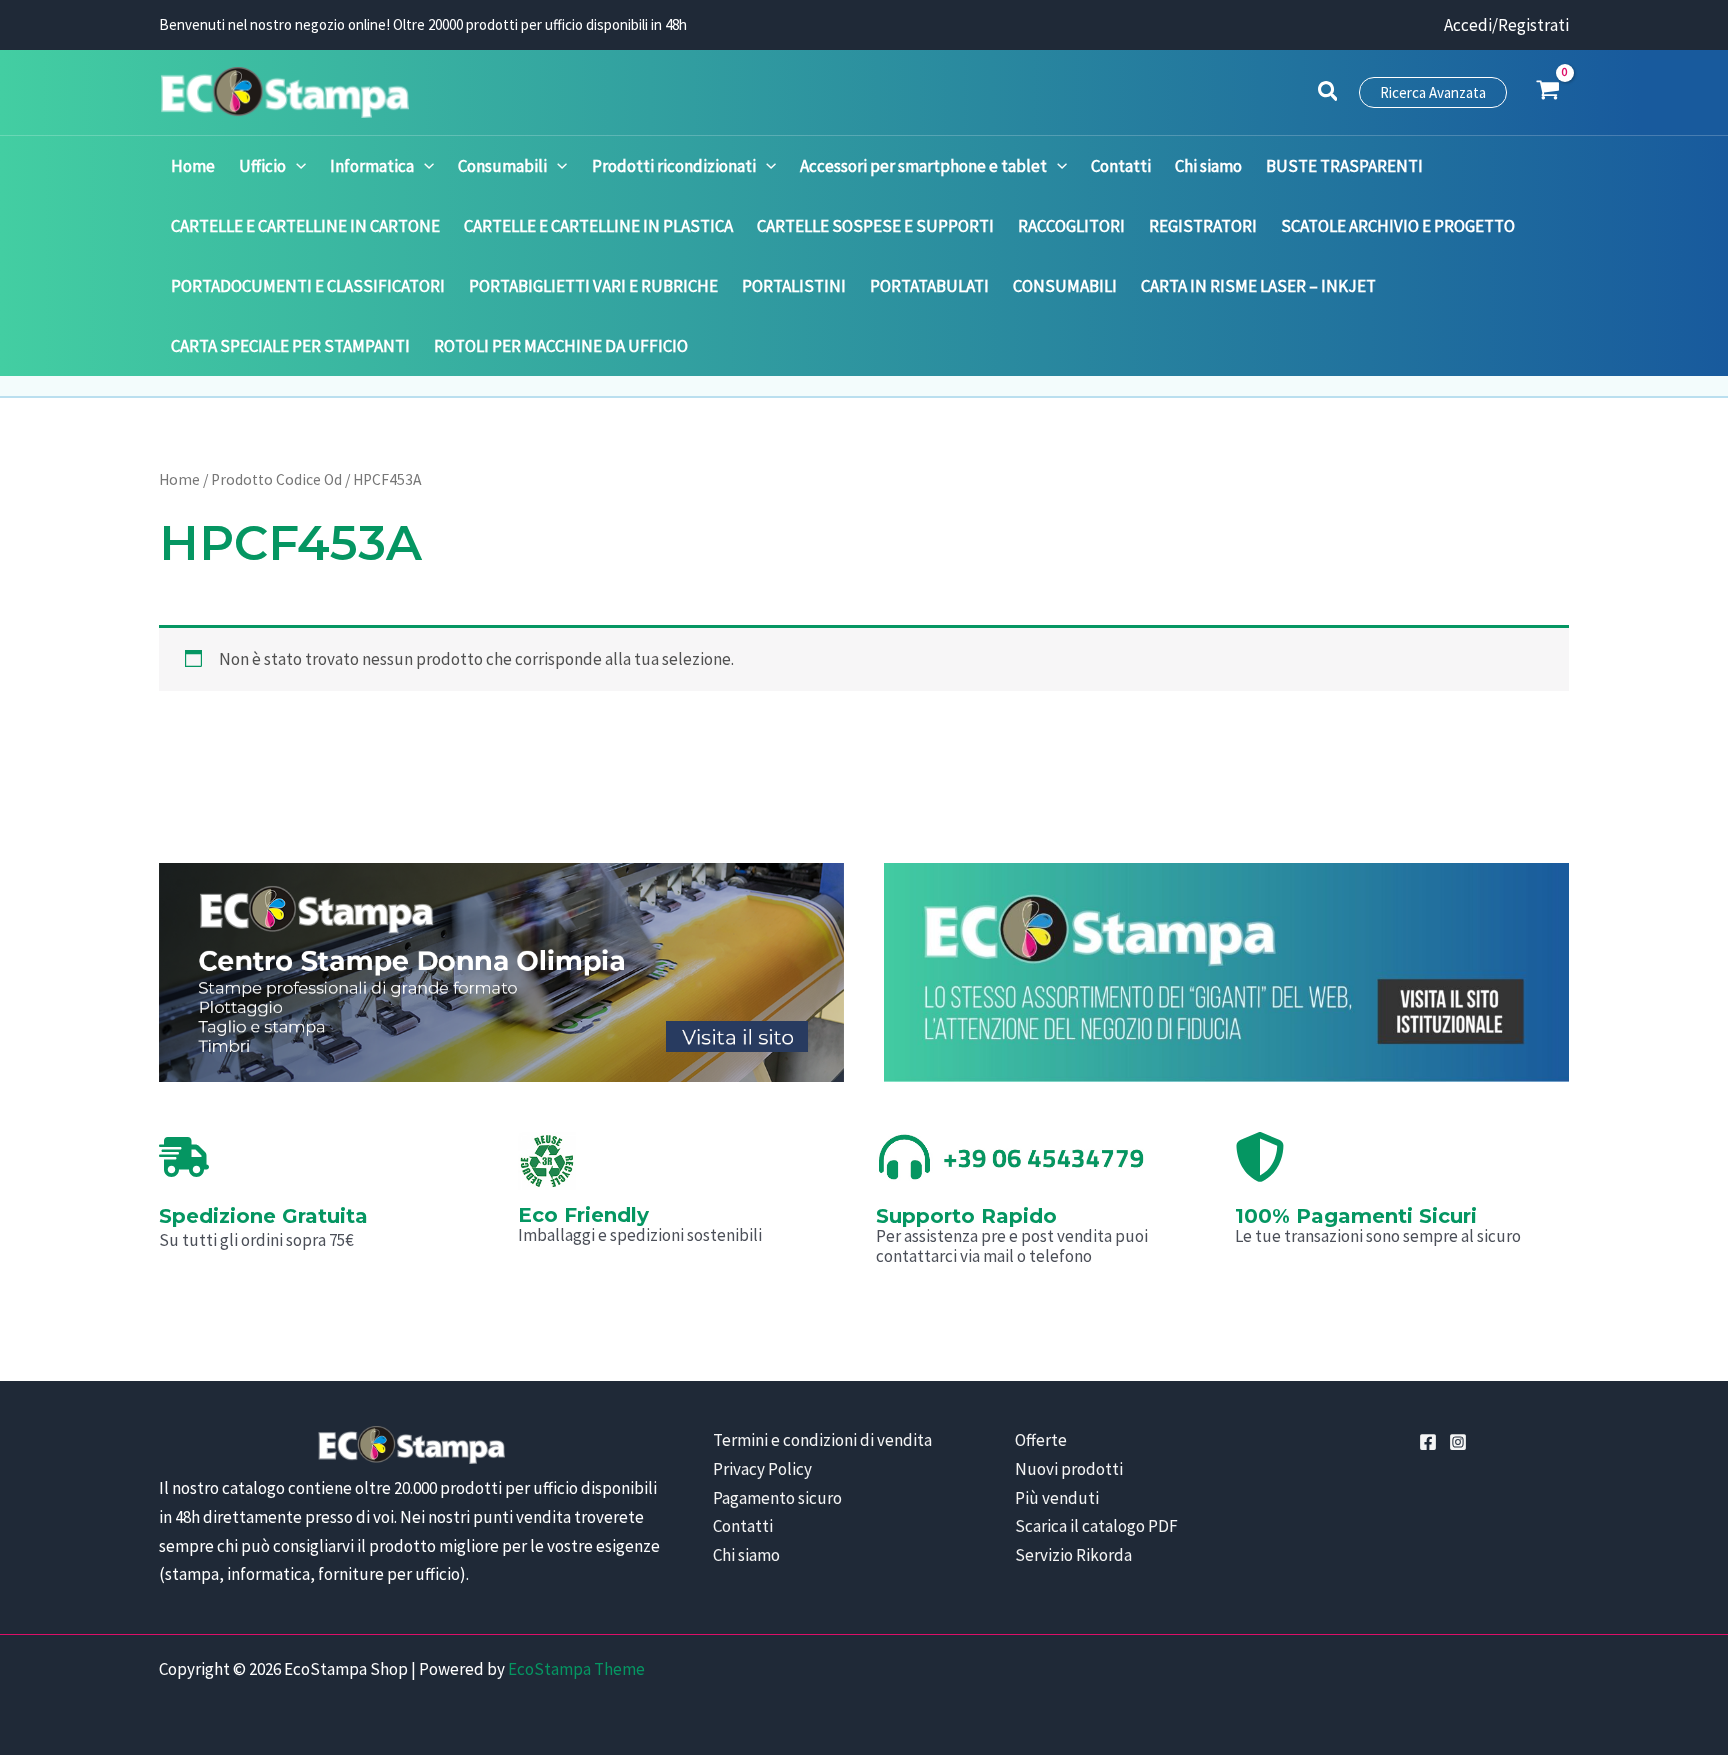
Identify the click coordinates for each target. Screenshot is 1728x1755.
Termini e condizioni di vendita (822, 1440)
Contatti (743, 1526)
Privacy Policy (762, 1469)
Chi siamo (746, 1555)
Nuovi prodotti (1069, 1469)
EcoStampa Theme (576, 1669)
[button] (1329, 94)
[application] (296, 166)
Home (179, 479)
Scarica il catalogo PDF (1096, 1526)
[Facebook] (1428, 1442)
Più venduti (1057, 1498)
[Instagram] (1458, 1442)
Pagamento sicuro (777, 1498)
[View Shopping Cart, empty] (1548, 92)
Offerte (1041, 1440)
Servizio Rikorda (1073, 1555)
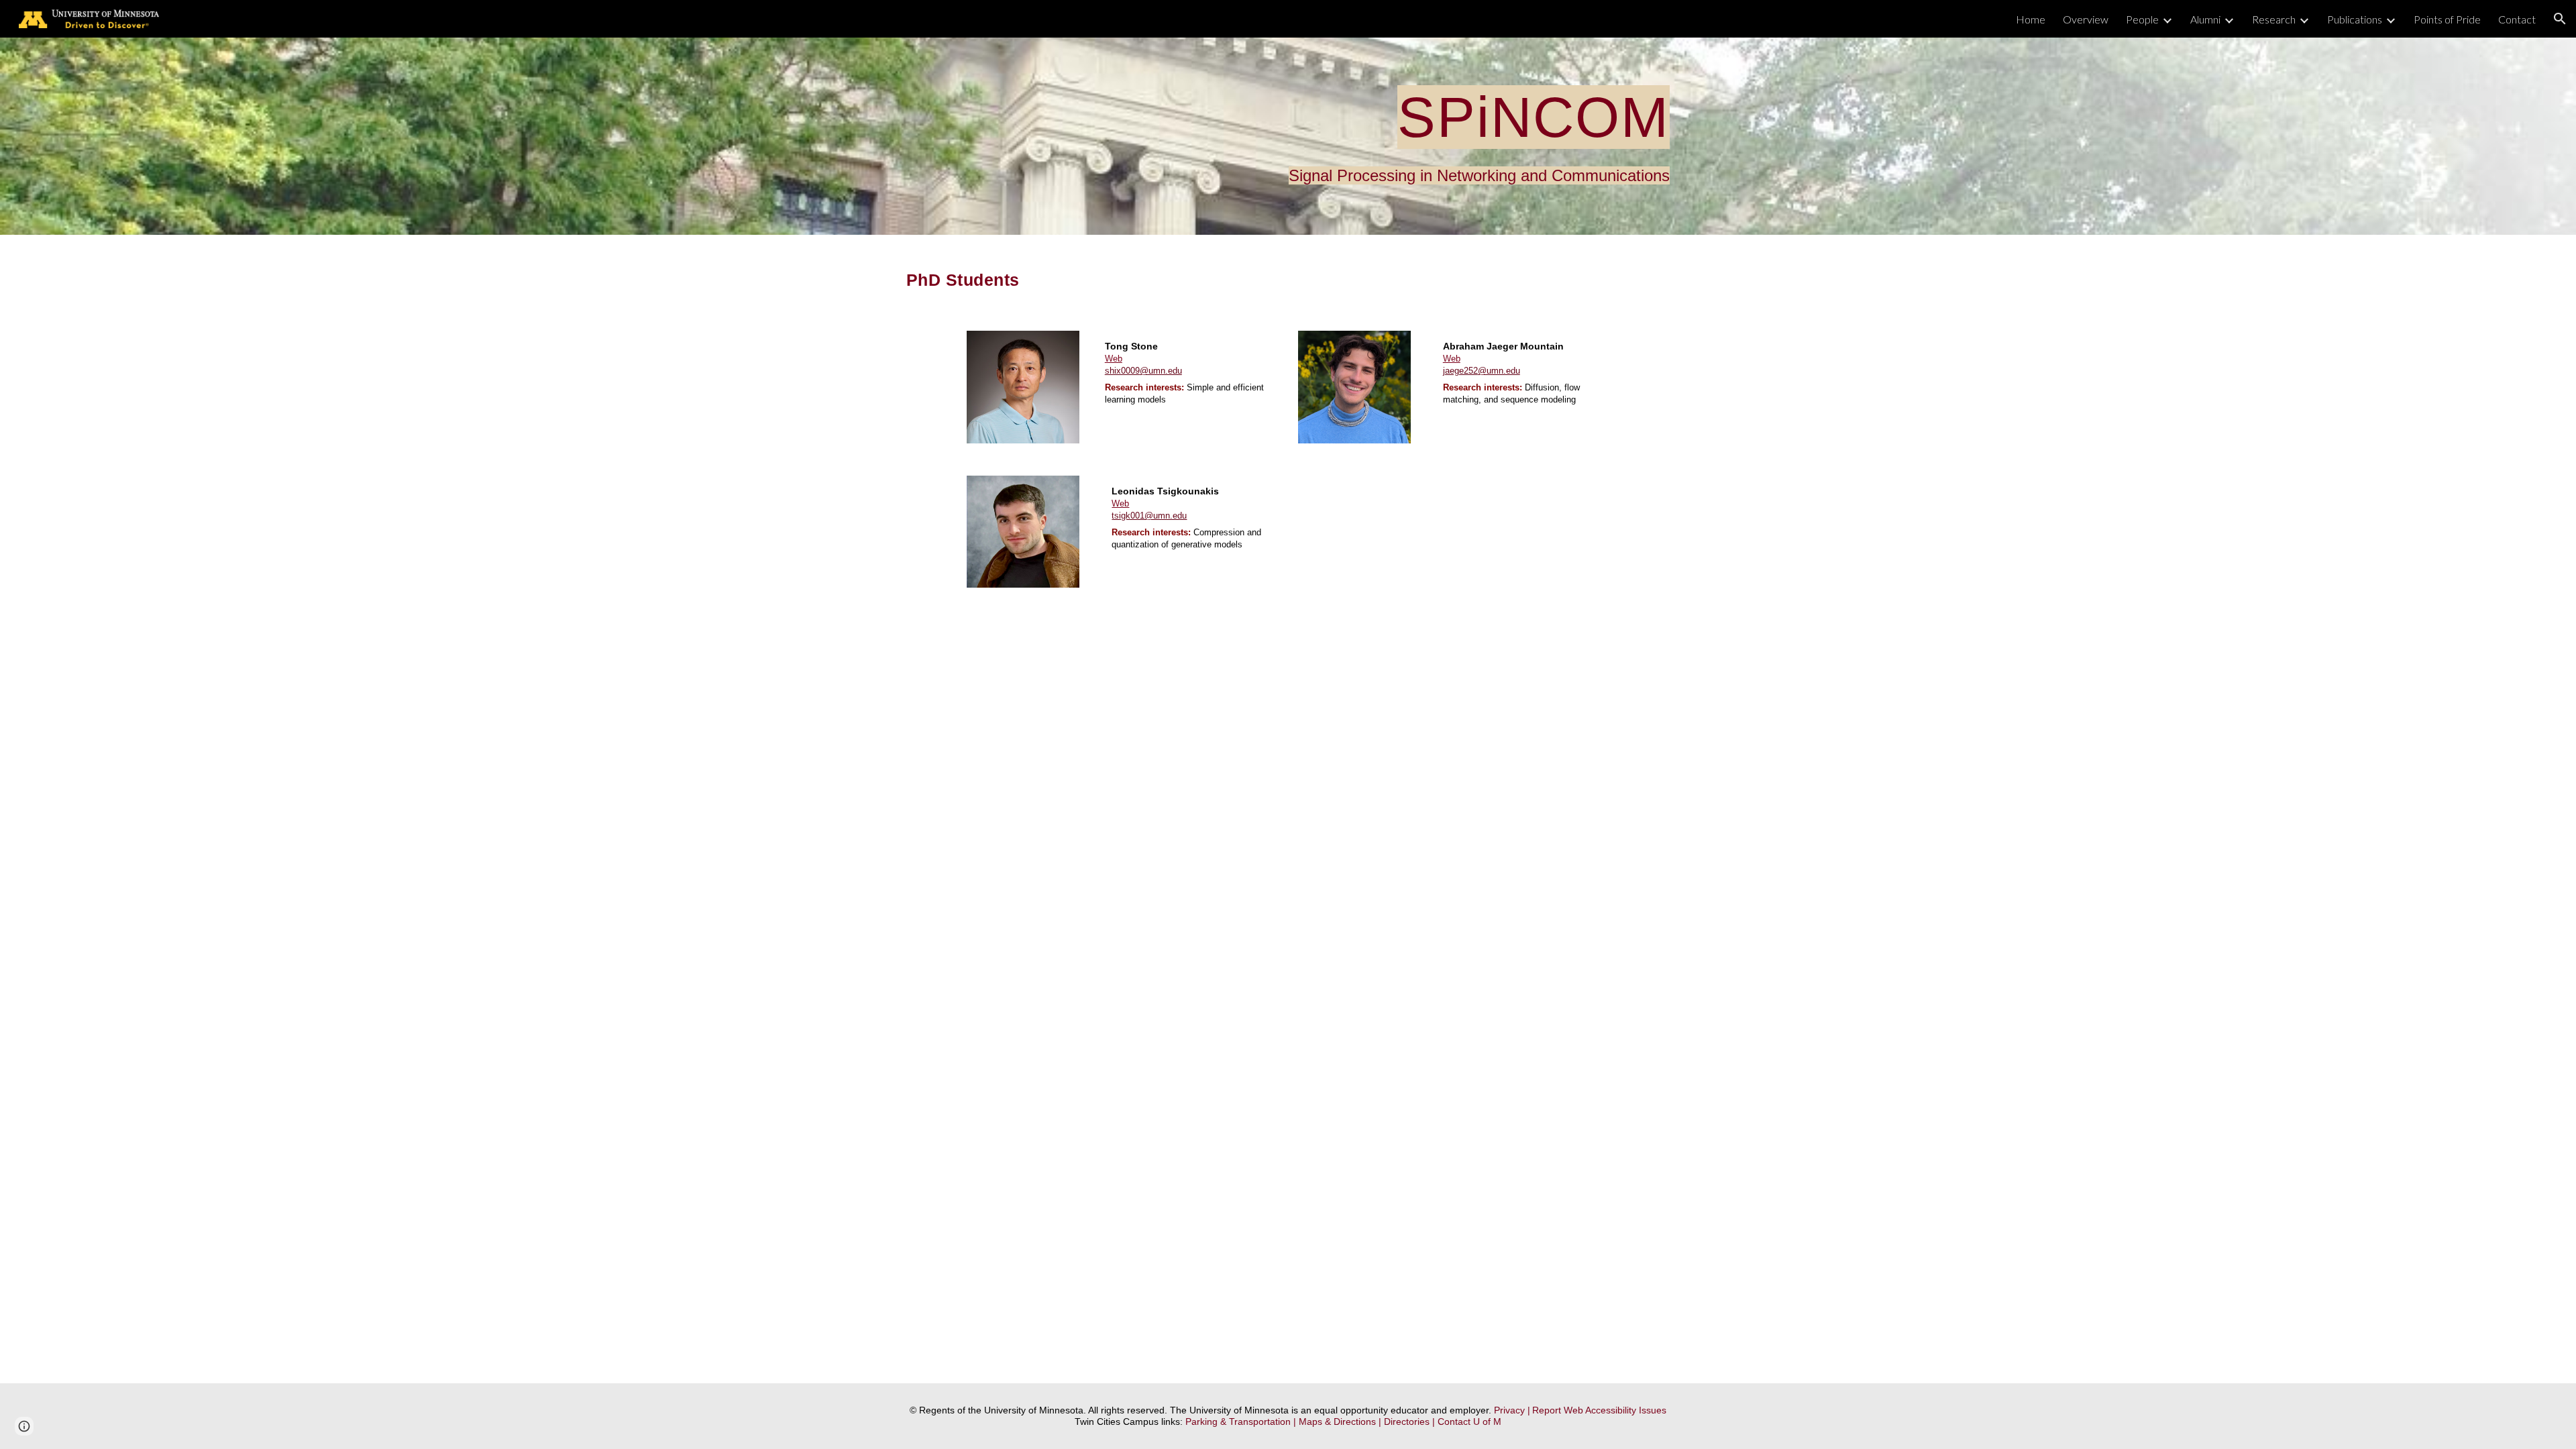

## Task to carry out
From the line holding "Pagamento sicuro (777, 1498)" to the last line of the listing, please output each line exactly as it stands. Pictures stay out of the copy.

## Response
Pagamento sicuro (777, 1498)
[View Shopping Cart, empty] (1548, 92)
Offerte (1041, 1440)
Servizio Rikorda (1073, 1555)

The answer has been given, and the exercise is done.